At a very simplistic level, taxes redirect money to the government who chooses where funds are allocated, instead of the individual consumer. When a person earns an income, a portion goes to taxes and the rest is considered disposable income. Disposable income is the portion the individual can use to spend on products and services he or she chooses. Taxes go to federal, state, and local governments and are distributed back out to this individual, only in the areas of spending that the government chooses. In theory, after the government spends the taxes on improving roads, paying unemployment benefits, subsidizing health care, etc. the country as a whole should get the same total dollar amount of benefit as if all the money were left in the hands of the consumers. However this is not true. Taxation creates an economic phenomenon called deadweight loss.
The best way to describe this is through an example. Say the government introduces a 20% tax on milk. Before the tax, grocery stores were selling milk at $3/gal and so now they must increase the price to $3.60/gal. Many individuals will still buy milk, but there will be some that get pushed out of the market for milk by this increase. The revenue lost because of these people deciding not to buy milk at a higher price contributes to the deadweight loss.
Additionally, money has a multiplying effect. So when funds are taken out of the economy (those consumers not buying milk), the deadweight loss is actually larger than the initial effect. The grocery store uses the revenue from their milk sales to pay employees, buy supplies, invest, and expand. Then their employees and suppliers use the grocery store’s money to spend on their employees and investments. This process continues on down the line and is essential to the growth and overall health of an economy. The money from the consumers that chose not to buy milk, is then not shared through this chain as it otherwise would have been, making the deadweight loss effect even greater.
Additionally, taxes decrease business’ margins. If taxes continue to increase, the lost revenue from individuals leaving the market may make it harder for some firms to pay their bills causing bankruptcy.

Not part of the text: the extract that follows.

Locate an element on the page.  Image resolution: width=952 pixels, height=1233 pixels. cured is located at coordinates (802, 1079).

Bankruptcies are a natural part of a free economy, however, this deadweight loss effect may push a few more firms off the edge that may have otherwise survived. These layoffs and losses of economic players also add to the long-term effects of levying taxes.
Conversely, taxes do have benefits on an economic basis as well. Pooling citizens’ money together can sometimes create economic efficiencies that would not have been achieved otherwise. Common examples of this are social security, the military, and even the government itself. Also, tariffs are used many times to protect domestic companies. The idea is that taxing foreign goods will increase the price of products abroad, which increases demand for products domestically (global benefit goes down, while domestic benefit goes up).
In many cases, taxes are issued knowing full well that there will be negative economic consequences, but that the social benefits will outweigh them. An example of this is putting a tax on tobacco products. In this case, the government is counting on the deadweight loss to hopefully push individuals out of the market for tobacco. The idea is that the social benefits of less tobacco users outweigh the economic loss in products sold.
Taxes or any government policies should be implemented based on the overall net benefit to society, of which, the economic result is just one part. The true amount that deadweight losses have on a real-life economy is hard to measure with so many moving parts. All of the examples used in this article assume these changes are made in a vacuum and everything else is equal. This is obviously not the case when considering the scale under which global economies work. Nonetheless, virtually all economists agree that in a free market, taxes create inefficiencies in markets and economies. The division we see between politicians, citizens, or any individual, occurs when deciding if the overall net benefits of a specific tax, outweighs the cost. At Anchor Bay, we don’t worry about things that are out of our control. But we do pay specific attention to taxes and their effects on economies and markets. These considerations lead to portfolio adjustments that help keep your accounts in line with their individualized goals.